DATA FOR REVIEW -
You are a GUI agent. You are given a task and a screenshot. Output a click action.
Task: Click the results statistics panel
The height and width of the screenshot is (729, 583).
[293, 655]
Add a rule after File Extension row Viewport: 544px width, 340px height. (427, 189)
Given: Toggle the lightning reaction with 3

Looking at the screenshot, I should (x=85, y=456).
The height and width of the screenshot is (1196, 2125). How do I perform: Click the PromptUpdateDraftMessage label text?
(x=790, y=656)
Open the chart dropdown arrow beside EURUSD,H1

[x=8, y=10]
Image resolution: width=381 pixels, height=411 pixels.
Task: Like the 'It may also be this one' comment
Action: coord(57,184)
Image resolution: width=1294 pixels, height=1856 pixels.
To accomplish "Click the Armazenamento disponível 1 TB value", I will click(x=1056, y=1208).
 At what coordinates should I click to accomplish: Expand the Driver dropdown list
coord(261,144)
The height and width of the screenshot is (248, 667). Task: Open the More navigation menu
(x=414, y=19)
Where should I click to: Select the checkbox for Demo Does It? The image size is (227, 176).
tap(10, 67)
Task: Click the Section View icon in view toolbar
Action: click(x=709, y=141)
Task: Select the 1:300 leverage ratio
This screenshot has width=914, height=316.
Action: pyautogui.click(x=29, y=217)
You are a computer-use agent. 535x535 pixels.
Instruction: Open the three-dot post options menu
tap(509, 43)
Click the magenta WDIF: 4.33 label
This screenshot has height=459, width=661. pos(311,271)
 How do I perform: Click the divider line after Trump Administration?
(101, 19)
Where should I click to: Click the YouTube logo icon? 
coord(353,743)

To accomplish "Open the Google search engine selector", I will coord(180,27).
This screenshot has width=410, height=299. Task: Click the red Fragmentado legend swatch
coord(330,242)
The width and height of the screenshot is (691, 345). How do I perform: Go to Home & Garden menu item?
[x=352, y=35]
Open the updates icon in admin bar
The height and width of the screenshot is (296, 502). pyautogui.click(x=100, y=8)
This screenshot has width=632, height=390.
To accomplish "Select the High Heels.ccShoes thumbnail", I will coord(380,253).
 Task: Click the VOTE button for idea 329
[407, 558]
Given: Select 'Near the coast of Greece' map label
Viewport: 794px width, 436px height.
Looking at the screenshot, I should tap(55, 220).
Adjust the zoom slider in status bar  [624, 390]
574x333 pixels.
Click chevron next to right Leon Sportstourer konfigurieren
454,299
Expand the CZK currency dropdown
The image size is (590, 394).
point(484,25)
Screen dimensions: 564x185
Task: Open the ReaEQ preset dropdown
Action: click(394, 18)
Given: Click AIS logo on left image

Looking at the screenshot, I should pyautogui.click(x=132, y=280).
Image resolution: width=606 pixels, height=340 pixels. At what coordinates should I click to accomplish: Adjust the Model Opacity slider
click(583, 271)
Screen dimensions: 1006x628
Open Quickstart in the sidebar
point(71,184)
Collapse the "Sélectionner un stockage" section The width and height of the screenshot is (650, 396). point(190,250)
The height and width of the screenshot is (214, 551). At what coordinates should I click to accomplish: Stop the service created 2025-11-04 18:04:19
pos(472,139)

ASSIGNMENT - Begin with the line holding "Expand the CZK currency dropdown" and end with the last line of the material. Write out those lines exactly, and only those.

ANSWER BELOW -
Expand the CZK currency dropdown
The image size is (590, 394).
point(484,25)
Screen dimensions: 564x185
Task: Open the ReaEQ preset dropdown
Action: click(394, 18)
Given: Click AIS logo on left image

Looking at the screenshot, I should pyautogui.click(x=132, y=280).
Image resolution: width=606 pixels, height=340 pixels. At what coordinates should I click to accomplish: Adjust the Model Opacity slider
click(583, 271)
Screen dimensions: 1006x628
Open Quickstart in the sidebar
point(71,184)
Collapse the "Sélectionner un stockage" section The width and height of the screenshot is (650, 396). point(190,250)
The height and width of the screenshot is (214, 551). At what coordinates should I click to accomplish: Stop the service created 2025-11-04 18:04:19
pos(472,139)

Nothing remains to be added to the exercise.